Graham Paul

Personal information
- Nationality: British (English)
- Born: 15 May 1947 (age 79) St. Neots, Cambridgeshire, England
- Height: 185 cm (6 ft 1 in)
- Weight: 82 kg (181 lb)

Sport
- Sport: Fencing
- Event: foil
- Club: Salle Paul Fencing Club

Medal record
Fencing
Representing England
British Empire & Commonwealth Games
| Gold medal – first place | 1966 Kingston | team foil |
| Bronze medal – third place | 1966 Kingston | individual foil |
| Gold medal – first place | 1970 Edinburgh | team foil |
| Bronze medal – third place | 1970 Edinburgh | individual foil |

= Graham Paul =

British fencer (born 1947)

Graham René Paul (born 15 May 1947) is a retired British international fencer.

== Biography ==
Paul competed at the 1968, 1972, 1976, and 1984 Summer Olympics.

Paul represented the England team at the 1966 British Empire and Commonwealth Games in Kingston, Jamaica. He participated in the foil events and won a gold medal in the team foil with Bill Hoskyns and Allan Jay, in addition to winning individual bronze.

Four years later he repeated the success by winning another gold and bronze at the 1970 British Commonwealth Games in Edinburgh, Scotland.

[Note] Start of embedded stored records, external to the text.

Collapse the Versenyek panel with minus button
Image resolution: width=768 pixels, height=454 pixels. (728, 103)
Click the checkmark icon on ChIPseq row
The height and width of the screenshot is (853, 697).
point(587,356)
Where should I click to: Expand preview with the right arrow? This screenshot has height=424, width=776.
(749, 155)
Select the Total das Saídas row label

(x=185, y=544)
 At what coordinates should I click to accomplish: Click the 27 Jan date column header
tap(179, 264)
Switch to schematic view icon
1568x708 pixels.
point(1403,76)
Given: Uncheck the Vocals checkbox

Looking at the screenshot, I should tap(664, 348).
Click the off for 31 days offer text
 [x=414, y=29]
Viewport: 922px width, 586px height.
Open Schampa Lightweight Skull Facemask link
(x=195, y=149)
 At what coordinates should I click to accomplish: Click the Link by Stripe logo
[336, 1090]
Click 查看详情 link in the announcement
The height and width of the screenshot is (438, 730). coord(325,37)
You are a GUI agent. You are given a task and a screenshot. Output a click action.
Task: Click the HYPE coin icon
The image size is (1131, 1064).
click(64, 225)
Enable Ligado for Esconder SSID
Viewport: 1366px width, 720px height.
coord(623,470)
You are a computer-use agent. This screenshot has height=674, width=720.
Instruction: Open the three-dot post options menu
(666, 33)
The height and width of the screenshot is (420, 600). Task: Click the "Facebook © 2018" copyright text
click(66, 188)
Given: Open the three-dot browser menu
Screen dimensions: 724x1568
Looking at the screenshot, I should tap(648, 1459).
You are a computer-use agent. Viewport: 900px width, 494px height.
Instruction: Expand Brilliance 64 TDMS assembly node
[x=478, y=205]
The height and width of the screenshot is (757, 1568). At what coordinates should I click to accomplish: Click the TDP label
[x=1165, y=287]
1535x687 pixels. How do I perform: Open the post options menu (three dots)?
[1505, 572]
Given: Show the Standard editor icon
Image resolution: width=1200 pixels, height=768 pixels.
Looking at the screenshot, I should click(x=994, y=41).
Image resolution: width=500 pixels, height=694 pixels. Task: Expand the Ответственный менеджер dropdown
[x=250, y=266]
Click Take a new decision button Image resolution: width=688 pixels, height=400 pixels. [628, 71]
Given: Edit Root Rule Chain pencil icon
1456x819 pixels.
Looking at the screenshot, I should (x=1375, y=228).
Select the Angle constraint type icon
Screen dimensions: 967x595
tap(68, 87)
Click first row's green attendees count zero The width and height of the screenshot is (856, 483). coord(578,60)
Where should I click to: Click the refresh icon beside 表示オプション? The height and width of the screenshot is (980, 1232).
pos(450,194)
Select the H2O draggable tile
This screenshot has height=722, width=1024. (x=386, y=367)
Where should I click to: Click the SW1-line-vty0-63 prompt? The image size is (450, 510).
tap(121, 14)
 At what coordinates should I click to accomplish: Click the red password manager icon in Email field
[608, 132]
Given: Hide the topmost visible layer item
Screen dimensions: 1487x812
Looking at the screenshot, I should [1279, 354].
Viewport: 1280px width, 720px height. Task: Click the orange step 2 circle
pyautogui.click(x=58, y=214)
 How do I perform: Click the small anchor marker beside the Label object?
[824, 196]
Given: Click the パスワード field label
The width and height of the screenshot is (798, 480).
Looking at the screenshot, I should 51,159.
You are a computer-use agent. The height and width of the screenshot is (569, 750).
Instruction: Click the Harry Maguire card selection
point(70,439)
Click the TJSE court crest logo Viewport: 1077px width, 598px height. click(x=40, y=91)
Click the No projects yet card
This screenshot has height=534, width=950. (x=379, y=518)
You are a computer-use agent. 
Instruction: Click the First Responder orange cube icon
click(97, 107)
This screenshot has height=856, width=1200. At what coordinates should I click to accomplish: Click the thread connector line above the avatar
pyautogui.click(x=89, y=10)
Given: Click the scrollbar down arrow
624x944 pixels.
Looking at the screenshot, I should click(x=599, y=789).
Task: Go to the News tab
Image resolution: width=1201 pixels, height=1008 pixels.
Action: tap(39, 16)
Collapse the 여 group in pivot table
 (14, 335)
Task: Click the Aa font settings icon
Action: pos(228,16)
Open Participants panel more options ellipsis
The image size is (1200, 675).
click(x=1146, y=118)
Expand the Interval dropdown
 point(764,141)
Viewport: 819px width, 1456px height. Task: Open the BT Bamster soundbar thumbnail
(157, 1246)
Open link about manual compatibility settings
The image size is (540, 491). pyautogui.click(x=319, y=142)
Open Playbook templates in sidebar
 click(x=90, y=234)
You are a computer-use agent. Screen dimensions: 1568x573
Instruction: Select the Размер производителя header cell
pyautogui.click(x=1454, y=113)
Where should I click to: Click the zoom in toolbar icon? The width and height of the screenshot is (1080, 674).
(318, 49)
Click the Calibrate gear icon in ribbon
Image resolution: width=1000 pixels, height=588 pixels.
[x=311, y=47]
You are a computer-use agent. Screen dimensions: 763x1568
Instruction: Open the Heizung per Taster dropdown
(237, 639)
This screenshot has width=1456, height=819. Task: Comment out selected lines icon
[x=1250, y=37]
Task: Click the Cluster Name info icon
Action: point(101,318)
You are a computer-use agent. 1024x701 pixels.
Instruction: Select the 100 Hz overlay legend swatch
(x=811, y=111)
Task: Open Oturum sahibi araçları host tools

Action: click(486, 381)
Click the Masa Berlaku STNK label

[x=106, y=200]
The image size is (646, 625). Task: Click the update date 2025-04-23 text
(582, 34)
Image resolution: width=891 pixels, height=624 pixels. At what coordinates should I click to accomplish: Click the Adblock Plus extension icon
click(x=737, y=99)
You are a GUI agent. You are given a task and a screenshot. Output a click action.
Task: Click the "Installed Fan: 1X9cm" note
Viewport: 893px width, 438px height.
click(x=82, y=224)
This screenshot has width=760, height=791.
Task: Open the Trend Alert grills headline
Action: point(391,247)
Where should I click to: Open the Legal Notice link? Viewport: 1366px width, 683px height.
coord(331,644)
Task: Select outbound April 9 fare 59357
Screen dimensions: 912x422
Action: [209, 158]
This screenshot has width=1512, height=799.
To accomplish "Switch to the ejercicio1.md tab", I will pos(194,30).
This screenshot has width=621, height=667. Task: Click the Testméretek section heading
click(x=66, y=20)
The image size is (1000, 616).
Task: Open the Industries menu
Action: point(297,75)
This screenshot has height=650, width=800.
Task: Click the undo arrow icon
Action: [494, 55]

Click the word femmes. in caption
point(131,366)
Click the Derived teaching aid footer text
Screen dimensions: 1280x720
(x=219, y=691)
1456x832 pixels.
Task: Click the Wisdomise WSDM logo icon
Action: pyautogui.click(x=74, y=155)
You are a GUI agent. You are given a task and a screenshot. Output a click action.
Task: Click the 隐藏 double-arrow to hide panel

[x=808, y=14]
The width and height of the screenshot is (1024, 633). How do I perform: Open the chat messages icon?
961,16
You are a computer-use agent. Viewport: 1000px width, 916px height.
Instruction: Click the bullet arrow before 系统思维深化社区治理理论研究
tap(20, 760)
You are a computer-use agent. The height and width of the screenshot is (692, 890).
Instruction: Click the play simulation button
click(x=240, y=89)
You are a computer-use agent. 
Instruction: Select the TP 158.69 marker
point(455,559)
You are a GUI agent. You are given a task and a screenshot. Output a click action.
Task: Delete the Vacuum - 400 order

He was a six times British fencing champion, winning four foil titles and two épée titles at the British Fencing Championships, from 1966 to 1973. Additionally he has been British Veterans Foil champion seven times.

==Personal life==
He is part of a famous fencing and athletics family; parents René Paul and June Foulds, brother Barry Paul, uncle Raymond Paul and cousin Steven Paul.